Looking at EXE or DLL resources
One little known feature of Visual Studio 6 is the ability to open a file just for its resources. Just go to File->Open. Then choose the EXE/DLL and change the "Open As:" at the bottom to "Resource". Personally, I spent a bunch of time before this looking for apps that would do this for me. It wasn't till another person at work did this that I saw this. (Yeah, I should have read the manual :-). This other person read about it somewhere
and also worked on the Visual Studio 2003 dev team. So, it wasn't just me!
Modifying the .RC file and Keeping your changes
Microsoft Support has a good knowledge base
article on this issue
tailored for modifying the VERSIONINFO block.
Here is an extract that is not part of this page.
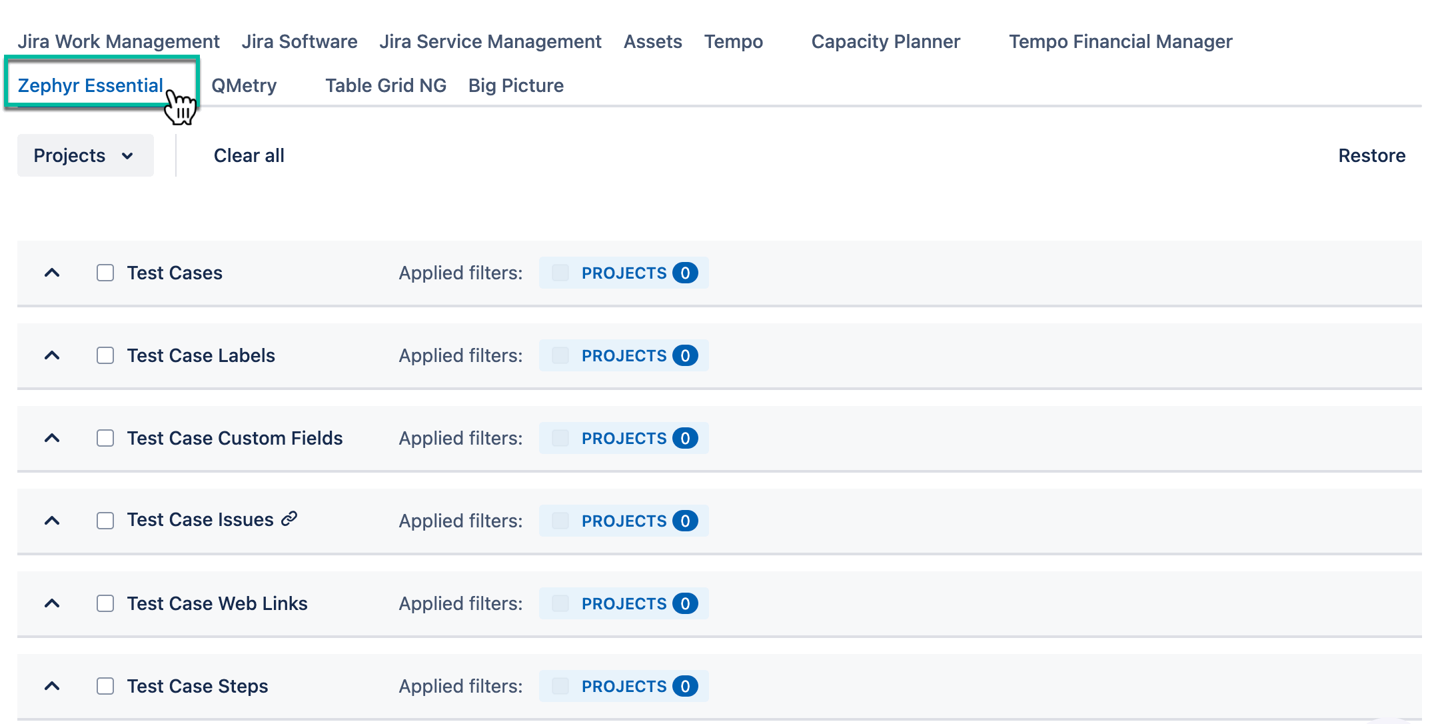The width and height of the screenshot is (1430, 724).
Task: Collapse the Test Case Custom Fields row
Action: pos(52,438)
Note, since my project wasn't MFC, and I didn't have an .rc2 file, I had
to make one. Then I just included them in View->Resource Includes
as Compile time directives. There is almost no documentation on this.
Here are two more good links on the topic.
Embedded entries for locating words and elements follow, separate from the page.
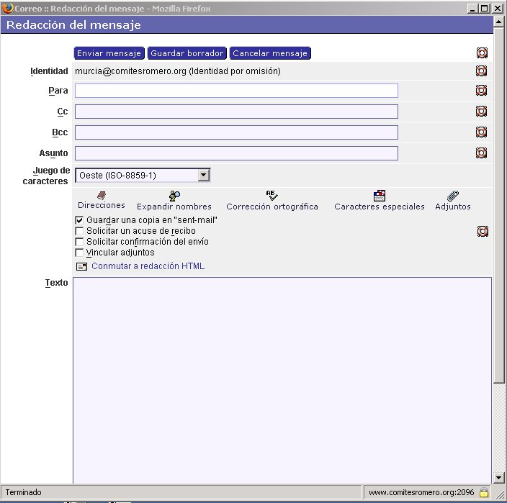
Task: Click into the Cc input field
Action: tap(236, 112)
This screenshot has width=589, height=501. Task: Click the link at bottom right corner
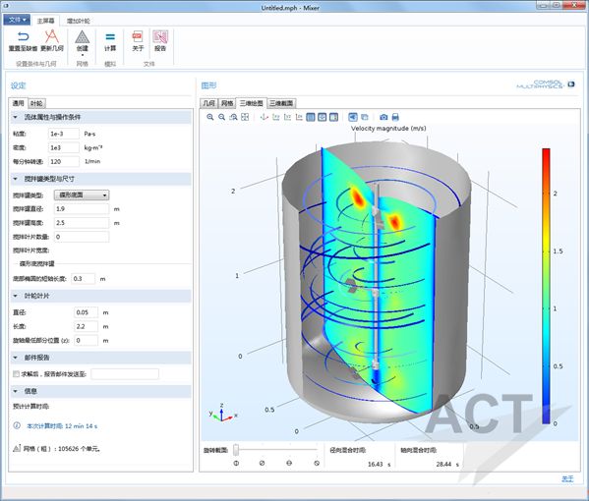click(x=567, y=478)
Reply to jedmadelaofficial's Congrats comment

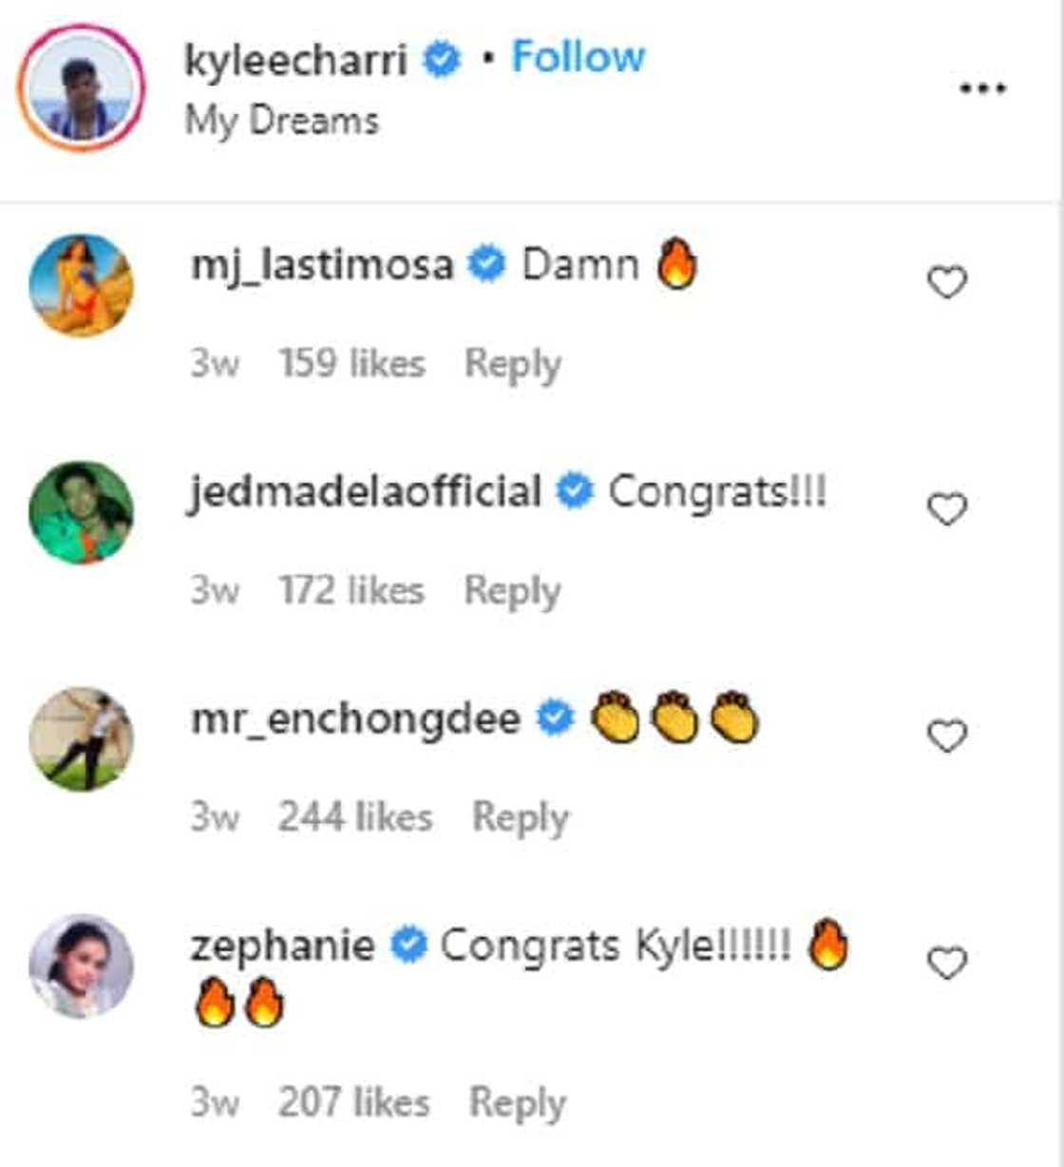512,591
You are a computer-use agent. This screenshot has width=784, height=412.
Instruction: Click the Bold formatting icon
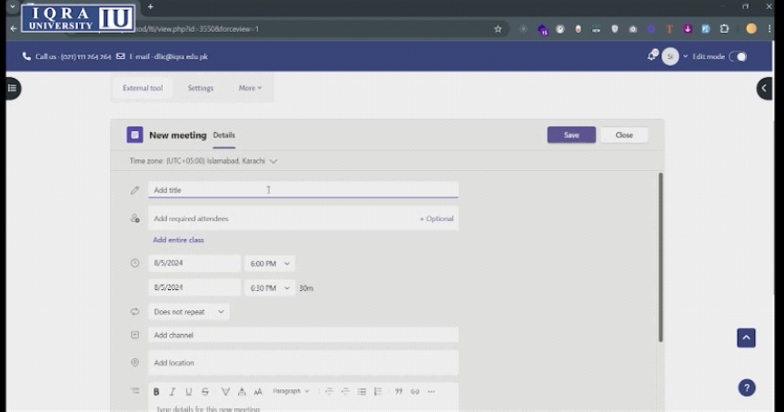click(x=156, y=391)
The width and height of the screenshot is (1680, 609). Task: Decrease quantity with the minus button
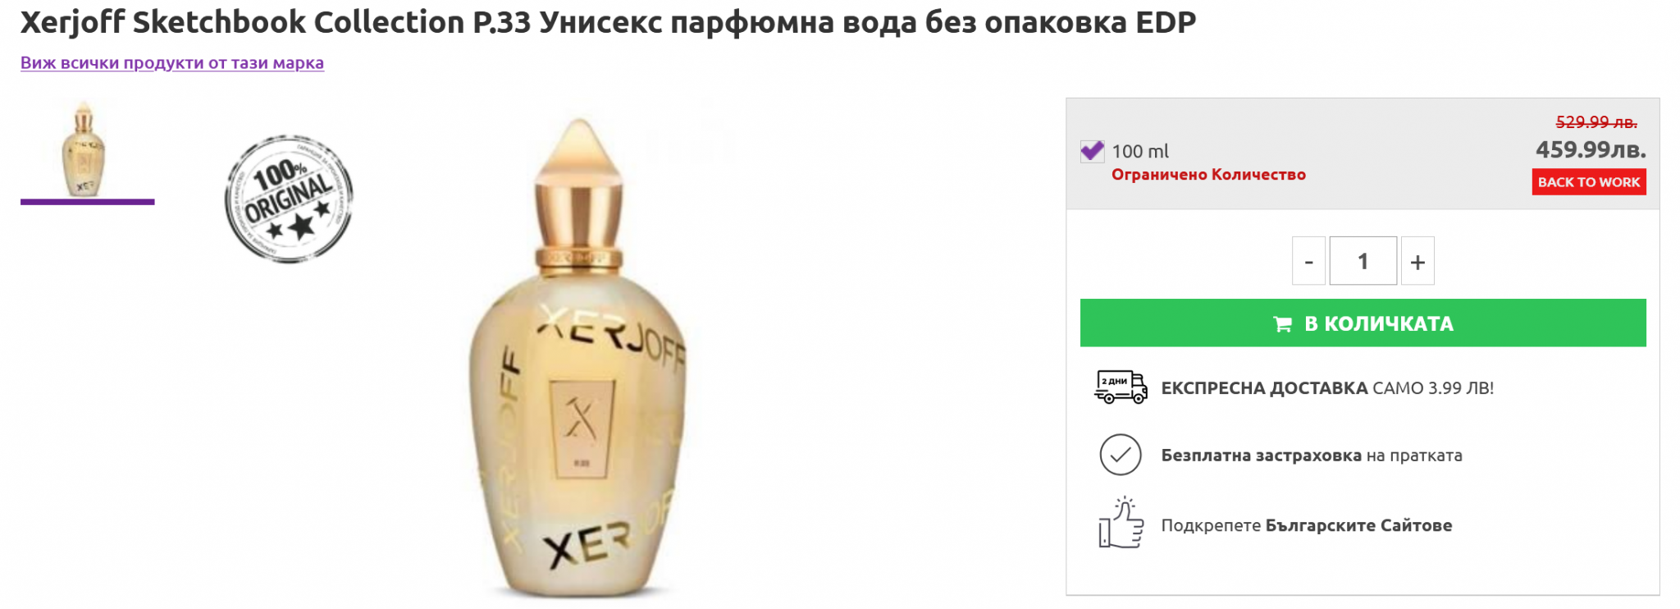(x=1308, y=261)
Google Groups Post (Thanks Vagif!) and
MSDN Article
Using a Group Box in a Dialog?
If so, better make sure those WS_CLIPCHILDREN, WS_CLIPSIBLINGS is off.
A Group Box will not erase it's background and requires its parent
window to do that.
Awesome Visual Studio Add-Ons
WndTabs - this is a GREAT, FREE, add-on that puts a little tab view in the workspace. This makes it easy to click around quickly to different files. It also adds some new commands that you can bind
keys to. My favorite is the 'Header Flip'. I mapped the CTRL-~ sequence to this
new command. Now, if I'm in About.cpp, I can just hit that sequence and POW, I'm in About.h. Note, the WndTabs header flip is not as good as the one in the next Add-In I mention below.
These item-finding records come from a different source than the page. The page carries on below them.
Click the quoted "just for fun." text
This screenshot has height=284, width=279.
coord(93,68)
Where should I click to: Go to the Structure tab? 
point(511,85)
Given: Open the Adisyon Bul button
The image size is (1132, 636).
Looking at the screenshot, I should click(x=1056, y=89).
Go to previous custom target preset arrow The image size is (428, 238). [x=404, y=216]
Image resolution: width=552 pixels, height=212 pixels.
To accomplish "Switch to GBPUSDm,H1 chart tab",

Visual Assist - this is an absolutely great add-on. It costs money, but it is so good and they have a free trial. The three main features that is provides are: Really Improved/Fantastic completion, Really improved syntax coloring, and the ability to click on a method and then go to the definition of that method
via a listbox selector in the toolbar. Nice! ALSO, VisualAssist has a header flip command as well, in fact, it will search in the entire Workspace for the file. Very Nice!
GRETA - Nice Regex Lib for Visual C++
Update - this was written in 2003. If you aren't using the Boost regex or PCRE, I would still consider this library. It works well.
GRETA - this is a GREAT, FREE, library / C++ template system for doing Perl 5 regular expressions (regex). It was done by a nice fellow named Eric Niebler while he was at Microsoft.
There are three things to keep in mind while using it. First, there is a separate one for commercial/free use here at
GotDotNet. It's in the PowerTools zip file. Second, you will need
to tweak the files (as shown below) for Visual Studio 6.0. Third, I have
found the quality of this lib to be very high, if your regex isn't matching, it is probably your bug, not GRETA's
Here is how I built it in Visual Studio 6.0. First, I downloaded the package into a directory called C:\Greta. Then I created a new Win32 Static Library project (and Workspace) called Greta with it's location as C:\Greta. I didn't enable pre-compiled headers or MFC (of course).
After that is done, just add the files to the Source Files folder for
the project.
The next thing to do (for Visual Studio 6.0) is to move the
REGEX_RESET_STK_OFLW() macro definition. The
_resetstkoflw() function is only available for visual studio 7.0. The
syntax2.h file should look like this.
#ifdef _MSC_VER
# include
# define REGEX_ASSERT(x) _ASSERTE(x)
# define REGEX_FORCEINLINE __forceinline
# define REGEX_SELECTANY __declspec(selectany)
# define REGEX_CDECL __cdecl
# define REGEX_SEH_TRY __try
# define REGEX_SEH_EXCEPT(x) __except( x )
# if 1200 < _MSC_VER
# define REGEX_RESET_STK_OFLW() _resetstkoflw()
# define REGEX_NOINLINE __declspec(noinline)
# define REGEX_DEPRECATED __declspec(deprecated)
# define REGEX_DEPENDENT_TYPENAME typename
# else
# define REGEX_RESET_STK_OFLW() ((void)0)
# define REGEX_NOINLINE
# define REGEX_DEPRECATED
# define REGEX_DEPENDENT_TYPENAME
# endif
You can now compile or build the library. The debug build will emit a lot of warnings (C4786) which are exptected from Visual Studio 6.0.